BEGIN DOCUMENT PASSAGE

and escaping from tall buildings:
https://blog.ted.com/ted-blog-exclusive-a-new-method-for-escaping-tall-buildings/

== Awards ==

- Becker's Orthopedic & Spine Review, 70 of the Best Knee Surgeons in America, December 2010
- Doctor of Humane Letters - Honoris Causa, Pacific Graduate School of Psychology, June 2003
- Clear Choice Award 2002, "Carbonated Beverage Category" Innovative Glass Packaging Design - Joint Juice Bottle Design, Glass Packaging Institute
- Cabaud Award 1990, "Meniscal Regeneration Using Co-Polymeric Collagen Scaffolds", The American Orthopaedic Society for Sports Medicine
- The Individual Orthopaedic Instruction Top Videotape of 1990, "Anterior Cruciate Ligament and Knee Rehabilitation", American Academy of Orthopaedic Surgeons
- The Albert Trillat Young Investigator's Award 1989, "Replacement of the Meniscus: Original Investigation in Meniscal Regeneration and a Review", International Society of the Knee
- Resident's Essay Award 1987, "Ligament and Tendon Oxygenation Measurements Using Polarographic Oxygen Sensors." Arthroscopy Association of North America

==Additional projects==
Stone is the founder or co-founder of multiple companies in addition to his orthopedic medical practice and research.

- ReGen Biologics, a publicly traded medical device company focused on meniscus regeneration subsequently purchased by Stryker Corp <https://ryortho.com/breaking/stryker-acquires-regen-biologics-meniscus-implant/n > At ReGen from 1984–1994, Stone invented the first collagen meniscus implant, a device designed to function as a regeneration template to grow a new meniscus cartilage in human knees. After Stone left in 1994, ReGen Biologics attracted controversy after the FDA initially rejected Menaflex, a device developed to replace knee cartilage. Regen Biologics enlisted four members of Congress, whom they had made significant campaign contributions to, to influence the evaluation process. The FDA then fast-tracked and approved the product despite serious concerns from the scientific community. ReGen Biologics was accused of "unduly" influencing federal agencies, and the FDA admitted it capitulated to political pressure for approving Menaflex, a device it had previously deemed unsafe because of its failure rate.

- CrossCart Inc., then Aperion Biologics Inc. a venture capital funded medical device xenotransplantation company. At CrossCart Stone led a team with Uri Galili and Tom Turek to develop a technique for removing the antigens from pig tissues so that they may be used in humans. The first xenograft device for reconstruction of ruptured anterior cruciate ligaments (ACLs) received FDA approval for human clinical trials, and a CE mark in Europe after successful wide clinical trials. < https://www.healio.com/orthopedics/sports-medicine/news/online/%7B33f80925-efcf-486f-9caf-4568b972384a%7D/aperion-biologics-receives-ce-mark-for-acl-reconstruction-device > This technology permits animal tissues to be used in humans without the need for immunosuppression.
END DOCUMENT PASSAGE
WHAT TO DO:
1. From the biographical passage about Stone, copy word for word the part starting with "- CrossCart Inc., then" and going on through "need for immunosuppression.".
2. Answer these questions from the biographical passage about Stone:
(a) Which organization gave the Cabaud Award 1990?
(b) During which years was Stone at ReGen?
(c) Who were on the team Stone led at CrossCart?
3. Pick up the biographical passage about Stone after its last sentence and continue it.
BEGIN RECORDS PROVIDED
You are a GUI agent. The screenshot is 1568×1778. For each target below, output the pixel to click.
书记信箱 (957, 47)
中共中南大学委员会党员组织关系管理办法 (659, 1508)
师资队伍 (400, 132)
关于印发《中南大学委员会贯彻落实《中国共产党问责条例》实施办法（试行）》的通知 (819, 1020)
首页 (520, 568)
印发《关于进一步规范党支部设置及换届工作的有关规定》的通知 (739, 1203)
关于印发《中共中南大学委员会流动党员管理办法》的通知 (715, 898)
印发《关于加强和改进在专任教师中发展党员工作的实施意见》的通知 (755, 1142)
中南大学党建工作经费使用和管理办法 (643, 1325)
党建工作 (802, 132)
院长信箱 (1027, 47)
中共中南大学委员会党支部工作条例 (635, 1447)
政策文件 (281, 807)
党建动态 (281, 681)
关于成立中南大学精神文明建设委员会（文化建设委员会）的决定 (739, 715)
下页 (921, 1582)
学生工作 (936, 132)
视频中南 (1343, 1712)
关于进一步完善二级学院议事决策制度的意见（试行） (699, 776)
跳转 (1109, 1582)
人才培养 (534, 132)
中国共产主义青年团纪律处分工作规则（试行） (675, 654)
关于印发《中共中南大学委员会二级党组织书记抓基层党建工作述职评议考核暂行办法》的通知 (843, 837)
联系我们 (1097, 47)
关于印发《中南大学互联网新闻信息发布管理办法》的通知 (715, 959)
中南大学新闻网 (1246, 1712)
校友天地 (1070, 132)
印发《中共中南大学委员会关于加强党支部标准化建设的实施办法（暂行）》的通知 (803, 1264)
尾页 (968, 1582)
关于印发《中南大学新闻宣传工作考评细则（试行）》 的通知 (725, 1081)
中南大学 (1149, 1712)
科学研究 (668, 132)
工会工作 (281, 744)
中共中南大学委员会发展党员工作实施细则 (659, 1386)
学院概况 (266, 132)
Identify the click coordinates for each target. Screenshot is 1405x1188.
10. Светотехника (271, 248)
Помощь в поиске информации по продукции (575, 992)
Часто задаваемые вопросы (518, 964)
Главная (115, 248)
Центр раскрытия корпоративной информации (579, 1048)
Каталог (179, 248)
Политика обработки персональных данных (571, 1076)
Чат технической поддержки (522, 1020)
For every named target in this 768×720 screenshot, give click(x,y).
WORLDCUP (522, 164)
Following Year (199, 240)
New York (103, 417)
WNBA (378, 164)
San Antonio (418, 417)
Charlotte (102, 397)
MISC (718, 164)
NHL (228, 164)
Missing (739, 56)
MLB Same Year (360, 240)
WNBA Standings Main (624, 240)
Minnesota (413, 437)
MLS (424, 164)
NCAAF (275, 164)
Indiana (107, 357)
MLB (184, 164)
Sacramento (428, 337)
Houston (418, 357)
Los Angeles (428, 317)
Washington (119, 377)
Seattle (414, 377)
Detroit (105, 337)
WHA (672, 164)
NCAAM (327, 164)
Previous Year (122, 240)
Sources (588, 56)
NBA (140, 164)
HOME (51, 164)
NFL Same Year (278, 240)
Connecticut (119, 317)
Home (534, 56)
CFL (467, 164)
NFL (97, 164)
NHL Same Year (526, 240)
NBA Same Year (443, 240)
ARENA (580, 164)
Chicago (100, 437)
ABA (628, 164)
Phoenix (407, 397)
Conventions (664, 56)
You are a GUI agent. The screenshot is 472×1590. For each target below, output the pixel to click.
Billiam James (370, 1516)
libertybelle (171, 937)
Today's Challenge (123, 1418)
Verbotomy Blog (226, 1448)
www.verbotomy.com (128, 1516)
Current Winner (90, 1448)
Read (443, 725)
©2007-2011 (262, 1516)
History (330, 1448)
END RECORDS PROVIDED
ANSWERS FOR THIS EXERCISE:
1.
- CrossCart Inc., then Aperion Biologics Inc. a venture capital funded medical device xenotransplantation company. At CrossCart Stone led a team with Uri Galili and Tom Turek to develop a technique for removing the antigens from pig tissues so that they may be used in humans. The first xenograft device for reconstruction of ruptured anterior cruciate ligaments (ACLs) received FDA approval for human clinical trials, and a CE mark in Europe after successful wide clinical trials. < https://www.healio.com/orthopedics/sports-medicine/news/online/%7B33f80925-efcf-486f-9caf-4568b972384a%7D/aperion-biologics-receives-ce-mark-for-acl-reconstruction-device > This technology permits animal tissues to be used in humans without the need for immunosuppression.

2.
(a) The American Orthopaedic Society for Sports Medicine
(b) 1984–1994
(c) Uri Galili and Tom Turek

3.
- Joint Juice, Inc., now Premier Nutrition Inc. a San Francisco-based nutraceutical beverage company. Stone’s invention of Joint Juice was a response to his patient's statements that glucosamine helped them and their animals but that the pills were too large to take regularly. Joint Juice is the first beverage with a full day’s dose of glucosamine, proven to reduce pain, act as an anti-inflammatory, and aid in cartilage repair without side effects. Juice products are available nationwide at major warehouse clubs, grocery stores and drug stores.
- Rescue Reel, LLC, a San Francisco-based supplier of personal rescue devices. Stone shared the horror of watching people leap to their deaths on 9/11 and felt compelled to relieve the problem of building egress. He worked with an engineering team to design Rescue Reel, the first personal rescue device that individuals can use to escape from buildings up to 100 stories. The device is expected to gain wide application both for commercial buildings, residential buildings, oil rigs, ships, military applications and fire rescue.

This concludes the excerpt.